### EXERCISE DIRECTIONS
Output verbatim the line with "Switch to the" together with every line beneath it, ending at the last line of the entries.

### MATERIAL FOR THIS EXERCISE
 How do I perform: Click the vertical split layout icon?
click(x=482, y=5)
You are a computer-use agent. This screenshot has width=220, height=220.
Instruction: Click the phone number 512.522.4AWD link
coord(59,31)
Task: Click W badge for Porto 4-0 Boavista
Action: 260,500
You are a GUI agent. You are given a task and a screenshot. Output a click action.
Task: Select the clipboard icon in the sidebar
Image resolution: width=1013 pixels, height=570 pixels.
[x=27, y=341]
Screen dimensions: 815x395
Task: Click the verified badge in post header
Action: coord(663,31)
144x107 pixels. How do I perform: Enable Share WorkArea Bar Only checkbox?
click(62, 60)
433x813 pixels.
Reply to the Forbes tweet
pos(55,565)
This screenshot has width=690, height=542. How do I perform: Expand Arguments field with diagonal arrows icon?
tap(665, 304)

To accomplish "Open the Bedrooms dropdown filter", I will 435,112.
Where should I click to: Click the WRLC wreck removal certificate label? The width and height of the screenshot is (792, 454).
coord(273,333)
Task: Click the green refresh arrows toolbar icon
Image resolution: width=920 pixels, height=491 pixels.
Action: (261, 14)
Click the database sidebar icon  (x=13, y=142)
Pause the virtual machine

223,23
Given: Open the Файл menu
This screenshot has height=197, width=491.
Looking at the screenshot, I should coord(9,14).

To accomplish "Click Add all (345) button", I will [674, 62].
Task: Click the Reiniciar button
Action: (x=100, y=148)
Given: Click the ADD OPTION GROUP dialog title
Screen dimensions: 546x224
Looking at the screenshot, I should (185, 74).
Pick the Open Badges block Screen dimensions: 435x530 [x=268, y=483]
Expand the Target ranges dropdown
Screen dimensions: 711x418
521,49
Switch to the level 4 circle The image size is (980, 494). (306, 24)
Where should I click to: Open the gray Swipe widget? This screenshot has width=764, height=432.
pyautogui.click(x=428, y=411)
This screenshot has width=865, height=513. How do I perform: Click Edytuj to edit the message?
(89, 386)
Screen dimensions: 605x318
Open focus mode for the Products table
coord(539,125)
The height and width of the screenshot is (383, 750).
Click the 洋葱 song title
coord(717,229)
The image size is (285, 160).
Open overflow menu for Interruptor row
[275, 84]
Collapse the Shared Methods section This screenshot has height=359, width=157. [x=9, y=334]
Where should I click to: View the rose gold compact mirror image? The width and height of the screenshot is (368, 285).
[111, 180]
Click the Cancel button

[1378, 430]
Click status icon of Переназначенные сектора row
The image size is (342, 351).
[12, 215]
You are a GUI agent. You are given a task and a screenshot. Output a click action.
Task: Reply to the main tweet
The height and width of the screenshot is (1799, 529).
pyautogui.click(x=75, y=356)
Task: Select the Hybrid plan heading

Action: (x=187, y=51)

### PROBLEM SOLUTION
Switch to the level 4 circle The image size is (980, 494). (306, 24)
Where should I click to: Open the gray Swipe widget? This screenshot has width=764, height=432.
pyautogui.click(x=428, y=411)
This screenshot has width=865, height=513. How do I perform: Click Edytuj to edit the message?
(89, 386)
Screen dimensions: 605x318
Open focus mode for the Products table
coord(539,125)
The height and width of the screenshot is (383, 750).
Click the 洋葱 song title
coord(717,229)
The image size is (285, 160).
Open overflow menu for Interruptor row
[275, 84]
Collapse the Shared Methods section This screenshot has height=359, width=157. [x=9, y=334]
Where should I click to: View the rose gold compact mirror image? The width and height of the screenshot is (368, 285).
[111, 180]
Click the Cancel button

[1378, 430]
Click status icon of Переназначенные сектора row
The image size is (342, 351).
[12, 215]
You are a GUI agent. You are given a task and a screenshot. Output a click action.
Task: Reply to the main tweet
The height and width of the screenshot is (1799, 529).
pyautogui.click(x=75, y=356)
Task: Select the Hybrid plan heading

Action: (x=187, y=51)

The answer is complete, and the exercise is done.